Simple Bayesian Neural Network throws errors

Dear pyromaniacs,

I am working on quite a hairy non-linear regression problem where I would like to sample posterior predictive distributions. I know from MLE studies that the likelihood landscape is multimodal and heteroskedastic. MLE in my problem is computationally expensive and I aim to analyze many samples, so I opted to turn my problem into a regression where I simulate a lot of data and train a non-linear probabilistic regression model.

As a low-dimensional example, I have created some data below where the top plot is the dependent variable (called ratio) and the bottom plot shows data for three independent variables (fraction: X+0, X+1, X+2). I drew the posterior predictive distribution I expect in the top plot in red given the yellow points in the bottom plot as test data. The x-axis is just an indexing function that makes the plots look nice.

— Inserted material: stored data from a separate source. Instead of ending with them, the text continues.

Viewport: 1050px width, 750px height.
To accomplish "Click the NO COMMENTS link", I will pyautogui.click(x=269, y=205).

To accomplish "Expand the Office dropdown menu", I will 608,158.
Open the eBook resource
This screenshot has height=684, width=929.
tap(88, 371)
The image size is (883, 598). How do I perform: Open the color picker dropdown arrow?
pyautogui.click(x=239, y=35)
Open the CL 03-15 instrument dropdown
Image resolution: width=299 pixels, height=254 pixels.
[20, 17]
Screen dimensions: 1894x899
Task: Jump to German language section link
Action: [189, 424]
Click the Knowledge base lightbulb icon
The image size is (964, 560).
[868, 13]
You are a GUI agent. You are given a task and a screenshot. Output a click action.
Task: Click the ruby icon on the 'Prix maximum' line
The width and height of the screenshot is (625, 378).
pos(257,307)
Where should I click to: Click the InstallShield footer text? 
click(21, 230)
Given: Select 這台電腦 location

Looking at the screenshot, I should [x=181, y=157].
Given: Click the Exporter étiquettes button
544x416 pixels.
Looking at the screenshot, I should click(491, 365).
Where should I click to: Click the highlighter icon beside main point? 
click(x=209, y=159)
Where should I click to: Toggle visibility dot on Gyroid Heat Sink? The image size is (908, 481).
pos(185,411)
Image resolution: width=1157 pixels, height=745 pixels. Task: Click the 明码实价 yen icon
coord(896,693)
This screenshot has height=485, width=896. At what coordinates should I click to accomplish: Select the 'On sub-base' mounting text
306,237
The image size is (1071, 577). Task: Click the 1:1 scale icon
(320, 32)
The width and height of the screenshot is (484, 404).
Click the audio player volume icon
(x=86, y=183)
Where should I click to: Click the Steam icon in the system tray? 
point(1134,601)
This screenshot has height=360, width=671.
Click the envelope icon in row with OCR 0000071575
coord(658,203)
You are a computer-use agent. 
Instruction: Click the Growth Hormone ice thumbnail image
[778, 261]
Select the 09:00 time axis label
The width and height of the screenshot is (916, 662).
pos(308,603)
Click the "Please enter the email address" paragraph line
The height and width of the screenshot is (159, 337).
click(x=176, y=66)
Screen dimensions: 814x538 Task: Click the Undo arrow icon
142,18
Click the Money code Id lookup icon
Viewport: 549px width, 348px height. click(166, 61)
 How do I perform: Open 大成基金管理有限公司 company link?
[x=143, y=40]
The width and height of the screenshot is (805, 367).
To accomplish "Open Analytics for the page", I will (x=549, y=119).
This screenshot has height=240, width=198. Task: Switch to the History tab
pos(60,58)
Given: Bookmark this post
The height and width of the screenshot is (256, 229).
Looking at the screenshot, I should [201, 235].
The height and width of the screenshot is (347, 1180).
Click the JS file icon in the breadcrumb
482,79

For reference, my real-life problem has 5 dependent variables (all domain [0, 1)) and around 70 independent variables. Subsets of the independent variables are probability mass functions, as is also true for the subset X+0, X+1, X+2 in the figure (sum to 1, domain [0,1]). As you can appreciate, the dimensions of this problem are small compared to image classification or other typical Neural Network tasks. Therefore I believe that some sort of Bayesian Neural Network (BNN) in pyro will suit my purposes just fine.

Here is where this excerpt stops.